In the face of an increasingly nationalist style of politics he decided not to stand for re-election in 1968, and retired from parliament to take up private interests.

“He’s the one who got the road (Highlands Highway) through,” pioneer Highlands explorer Mick Leahy once said of Downs.

“He’s a man and a half this Downs.

“A few more like him and New Guinea would really get somewhere.”

A man of intellect and a great strength of character, Downs was also a writer of note.

A former patrol officer who rose to the position of Deputy Administrator in the mid-1950s, Downs was a prominent figure in PNG in the last years of the Australian trusteeship, and possibly the only person who combined the roles of administrator, politician, planter and historian.

Ian Fairley Graham Downs was born in Edinburgh, Scotland, in 1915 and was educated at Brighton and Geelong Grammar Schools between 1926 and 1928.

He entered the Royal Australian Naval College as a midshipman in 1915, and in 1935, joined the New Guinea administration as a cadet patrol officer.

Downs took up his appointment to New Guinea in 1936 and was one of the first patrol officers assigned to the Western Highlands.

He accompanied John Black and Jim Taylor on part of their famous Hagen-Sepik patrol in 1938-39.

From 1942 to 1945, Downs was a Coastwatcher with the Royal Australian Navy in New Guinea waters.

Downs returned to New Guinea after World War II and by 1951 was the youngest District Commissioner in the administration, based in Madang.

Between 1952-56 he held the position of District Commissioner in Goroka, before resigning to take up coffee farming and to enter politics.

Succeeding the late George Greathead as District Commissioner to the then Central Highlands, a huge “middle kingdom” of more than a million people stretching from Kassam in the East to the then Dutch New Guinea border in the West.

Disillusioned with official policy, Downs resigned from his post as District Commissioner in 1956 and in the following year gained election as Member for the New Guinea Mainland in the Legislative Council.
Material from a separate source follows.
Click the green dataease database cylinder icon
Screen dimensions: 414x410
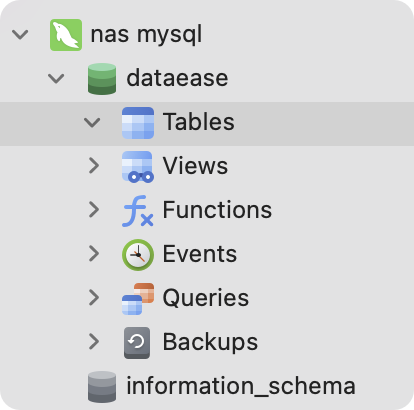coord(102,79)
As a parliamentarian he was further elected in 1961 to the Administrator's Advisory Council (later known as the Administrator's Executive Council), a board set up to advise the Administrator on policy issues.
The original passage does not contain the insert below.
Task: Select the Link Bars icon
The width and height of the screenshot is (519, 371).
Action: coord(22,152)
Downs resigned from the Government, where he had long been a member of the Legislative Council, to contest this country’s first national elections.
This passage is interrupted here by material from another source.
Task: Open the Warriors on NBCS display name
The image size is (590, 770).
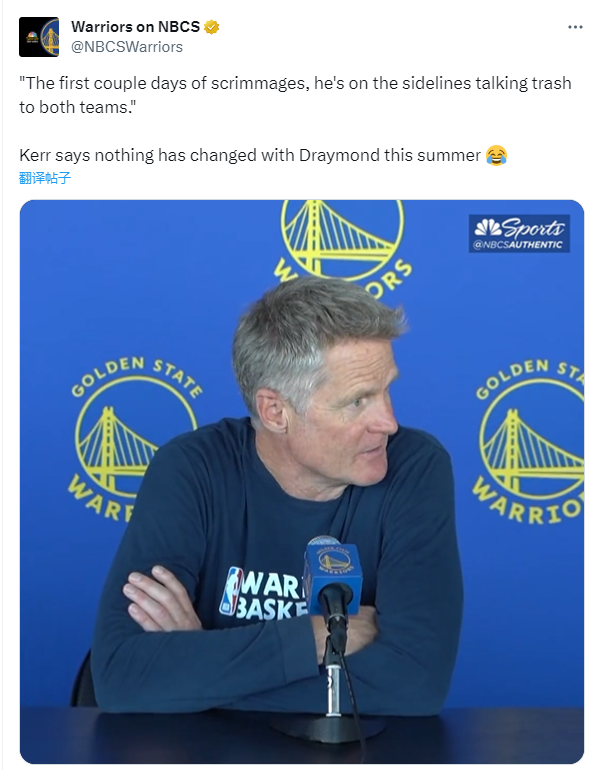Action: 136,27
Downs was elected to the first House of Assembly in 1964 with a record majority of over 100, 000 votes.

For the next four years he held the Seat of the New Guinea Highlands, a constituency in the Central Highlands region with a population of over half a million people.

In the face of an increasingly nationalist style of politics he decided not to stand for re-election in 1968, and retired from parliament to take up private interests.

He involved himself deeply in the infant coffee industry, being instrumental in the creating of the original Coffee Marketing Board in 1964, of the coffee exporting company Coffee International Ltd, of the Highlands Farmers & Settlers Association and its trading arm Farmset Ltd, and was active in many areas of PNG’s early political and social development.

It was during these years that Downs pioneered what became known as Korfena Plantations, a group of coffee plantations centred in the Upper Asaro Valley, as well as one of the first village-based coffee marketing groups known as Upper Asaro Coffee Community Ltd.

His novel The Stolen Land was published in 1970, and he returned to Australian in 1970 after 35 years in the country.

His widely respected publication The Australian Trusteeship: Papua New
Guinea, 1945-75
was published in 1980, followed by his autobiography The Last Mountain in 1986.

Ian Downs’ contribution to the founding of modern-day Papua New Guinea was immense, and thousands who knew him well have mourned his passing.